All I can offer is that it's been a challenging couple of months with health issues and family and personal stresses. But I feel in a better place now; not a perfect place, but a good place. Nothing is easy, but nothing is impossible either. Kink wise I'm playing with the people I love and trust the most and when play doesn't work out I still feel safe and cared for. And I'm surrounded by my friends, some of whom happen to be kinky, but it's not the defining link anymore. As ever my family are special and important.

Finding energy and space to write hasn't been a priority, yet I know I'm missing out on so much: I miss my blog and I miss my readers. But the words won't come. I want to talk about the wonderful kinky weekends and parties I've had and been too, the scenes that were great and the people I love. But the words won't come. And nor will the capacity to process the more difficult elements: the scenes that didn't work; the sudden and irrational anger, frustrations and jealousies; the relationships and groups dynamics that are tough to navigate. The words just won't come.

So here are some pictures to keep you close to me and let's all hope the words come back, when they're ready, when I'm ready.

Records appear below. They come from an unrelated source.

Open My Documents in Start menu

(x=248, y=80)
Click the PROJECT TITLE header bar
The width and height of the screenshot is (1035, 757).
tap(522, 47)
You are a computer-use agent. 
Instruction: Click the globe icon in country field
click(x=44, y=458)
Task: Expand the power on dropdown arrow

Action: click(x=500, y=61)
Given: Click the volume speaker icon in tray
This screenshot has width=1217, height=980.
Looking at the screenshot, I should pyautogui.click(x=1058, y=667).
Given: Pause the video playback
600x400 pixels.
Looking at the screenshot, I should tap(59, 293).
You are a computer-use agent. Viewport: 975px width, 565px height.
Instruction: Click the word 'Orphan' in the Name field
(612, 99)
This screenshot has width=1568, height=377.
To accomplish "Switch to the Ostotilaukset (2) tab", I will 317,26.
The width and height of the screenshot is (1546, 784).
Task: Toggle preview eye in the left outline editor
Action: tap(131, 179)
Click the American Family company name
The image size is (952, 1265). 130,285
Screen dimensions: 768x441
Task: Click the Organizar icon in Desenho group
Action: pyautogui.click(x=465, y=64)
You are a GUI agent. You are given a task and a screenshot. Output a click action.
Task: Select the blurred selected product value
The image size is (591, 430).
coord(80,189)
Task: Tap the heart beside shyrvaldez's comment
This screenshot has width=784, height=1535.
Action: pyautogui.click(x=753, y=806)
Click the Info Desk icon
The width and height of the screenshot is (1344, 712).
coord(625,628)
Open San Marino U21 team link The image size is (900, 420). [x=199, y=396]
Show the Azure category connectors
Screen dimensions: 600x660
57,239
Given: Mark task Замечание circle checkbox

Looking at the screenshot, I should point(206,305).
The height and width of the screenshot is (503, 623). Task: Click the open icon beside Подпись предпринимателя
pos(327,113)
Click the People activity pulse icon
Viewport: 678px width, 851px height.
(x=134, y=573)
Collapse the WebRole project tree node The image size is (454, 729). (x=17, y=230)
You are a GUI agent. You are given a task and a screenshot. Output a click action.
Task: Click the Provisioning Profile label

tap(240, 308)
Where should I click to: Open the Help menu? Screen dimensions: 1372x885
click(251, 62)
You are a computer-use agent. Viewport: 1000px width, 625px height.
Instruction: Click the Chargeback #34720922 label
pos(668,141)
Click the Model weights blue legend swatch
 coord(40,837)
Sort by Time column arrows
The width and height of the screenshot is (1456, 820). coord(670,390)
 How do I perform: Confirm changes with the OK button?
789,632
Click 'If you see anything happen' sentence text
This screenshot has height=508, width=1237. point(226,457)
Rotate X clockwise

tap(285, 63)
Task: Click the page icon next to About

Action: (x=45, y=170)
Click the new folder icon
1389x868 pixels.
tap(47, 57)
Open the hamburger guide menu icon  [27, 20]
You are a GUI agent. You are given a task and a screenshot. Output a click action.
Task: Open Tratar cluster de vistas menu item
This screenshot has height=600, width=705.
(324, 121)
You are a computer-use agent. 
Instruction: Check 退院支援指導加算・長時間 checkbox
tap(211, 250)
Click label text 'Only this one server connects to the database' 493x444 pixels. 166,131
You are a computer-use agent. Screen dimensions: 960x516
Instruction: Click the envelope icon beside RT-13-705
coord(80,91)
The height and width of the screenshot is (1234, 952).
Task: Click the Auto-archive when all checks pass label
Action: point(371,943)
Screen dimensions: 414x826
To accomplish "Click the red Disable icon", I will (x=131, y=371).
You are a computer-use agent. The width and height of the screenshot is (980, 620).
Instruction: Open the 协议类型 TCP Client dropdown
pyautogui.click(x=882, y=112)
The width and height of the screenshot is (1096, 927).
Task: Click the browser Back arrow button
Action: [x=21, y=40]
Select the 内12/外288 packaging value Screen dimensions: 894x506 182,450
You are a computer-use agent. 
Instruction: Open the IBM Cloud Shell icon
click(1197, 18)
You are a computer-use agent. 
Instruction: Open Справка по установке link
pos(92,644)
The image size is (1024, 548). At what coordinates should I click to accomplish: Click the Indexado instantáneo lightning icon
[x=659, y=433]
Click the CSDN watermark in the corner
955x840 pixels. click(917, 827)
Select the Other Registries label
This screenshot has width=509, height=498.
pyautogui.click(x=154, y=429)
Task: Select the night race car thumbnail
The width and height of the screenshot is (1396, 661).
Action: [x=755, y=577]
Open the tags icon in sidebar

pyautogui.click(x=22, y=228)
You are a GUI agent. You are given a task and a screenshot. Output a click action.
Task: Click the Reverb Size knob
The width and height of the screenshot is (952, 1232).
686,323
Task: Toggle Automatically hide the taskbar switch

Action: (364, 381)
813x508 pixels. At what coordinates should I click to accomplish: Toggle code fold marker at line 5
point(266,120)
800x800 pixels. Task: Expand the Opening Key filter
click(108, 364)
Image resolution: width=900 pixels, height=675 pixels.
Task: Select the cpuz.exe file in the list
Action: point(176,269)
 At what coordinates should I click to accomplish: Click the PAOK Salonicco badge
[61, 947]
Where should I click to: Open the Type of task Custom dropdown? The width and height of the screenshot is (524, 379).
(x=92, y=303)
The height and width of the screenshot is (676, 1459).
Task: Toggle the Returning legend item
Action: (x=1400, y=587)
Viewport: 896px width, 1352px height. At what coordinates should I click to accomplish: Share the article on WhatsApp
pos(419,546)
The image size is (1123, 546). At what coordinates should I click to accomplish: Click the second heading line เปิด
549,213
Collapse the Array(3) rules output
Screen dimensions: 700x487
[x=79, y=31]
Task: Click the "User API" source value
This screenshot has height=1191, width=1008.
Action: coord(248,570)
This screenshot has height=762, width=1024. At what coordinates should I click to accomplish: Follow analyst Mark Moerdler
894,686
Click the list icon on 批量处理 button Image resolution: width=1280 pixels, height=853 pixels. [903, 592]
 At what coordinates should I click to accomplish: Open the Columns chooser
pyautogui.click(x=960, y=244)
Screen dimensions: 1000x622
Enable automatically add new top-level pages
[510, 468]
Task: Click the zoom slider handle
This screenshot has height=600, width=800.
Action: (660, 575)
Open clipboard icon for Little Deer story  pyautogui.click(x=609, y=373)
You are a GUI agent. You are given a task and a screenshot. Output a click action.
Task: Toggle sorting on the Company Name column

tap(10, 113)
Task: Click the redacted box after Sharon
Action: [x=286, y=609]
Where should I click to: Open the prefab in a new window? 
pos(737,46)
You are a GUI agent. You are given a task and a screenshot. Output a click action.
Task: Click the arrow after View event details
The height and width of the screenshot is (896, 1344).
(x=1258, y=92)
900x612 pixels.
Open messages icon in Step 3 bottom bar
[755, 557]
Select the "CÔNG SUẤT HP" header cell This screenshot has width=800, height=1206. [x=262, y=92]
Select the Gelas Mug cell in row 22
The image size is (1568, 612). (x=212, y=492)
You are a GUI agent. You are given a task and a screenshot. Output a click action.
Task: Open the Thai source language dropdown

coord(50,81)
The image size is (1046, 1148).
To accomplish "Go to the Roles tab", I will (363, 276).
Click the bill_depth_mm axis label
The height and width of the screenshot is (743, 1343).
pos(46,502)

I celebrated my 30th birthday recently and had a party with a London Blitz theme - the house was decorated in blitz style and all our guests wore 1940's costumes, and thanks to Lucy, all had perfect 1940s hair too. Below is just one of the many decorations and posters my dear Catherine Thomas made for the party! And the fabulous cake Kinky Ella made (using all her ration for months to do it!). Of course I went as an evacuee, determined that EJ's girly spirit was just as strong, even in my 30s ;-)







I've been trying to improve my overall health by getting fit and having a better diet. HH and Abel are very supportive of this, so much so they delight in over-seeing my training. This is all for my own good you see; as is caning me as extra motivation. Nothing whatsoever to do with their sadistic natures, apparently.



The last two are from a recent weekend away in the darkest countryside with HH and Abel - a weekend where I was their play thing, abused and used for their pleasure. Abel has written a great post about it here, for those of you who would like more detail. But I think these two pictures tell it all: the submissive girl, birch in hand going to meet her fate and the broken girl, sore and sobbing but yet feeling comforted and safe by those who know her best.



Sunday, January 1

Happy New Year!

I couldn't decide which photo to use on Christmas Day and in the end I took the lazy option and decided to share the other picture with you today.

It was taken by HH, at Kinky Towers; a fabulous venue hired by Abel for a kinky weekend with some of our closest friends. This was just one of the amazing rooms in the house; a medieval kitchen with huge fireplace.

I love how vulnerable I look, shivering naked in the fireplace, a little girl in the enormous room. This was taken just after a particularly severe scene with Abel and HH, which I intend to blog about later, but it's enough to say that the redness of my bottom and thighs only tells half the story!



I hope that my Kinky 2012 will have the same ingredients as this picture has: sadistic partners, pain, humiliation, great friends and fabulous weekends of pure escapism. Happy 2012 everyone!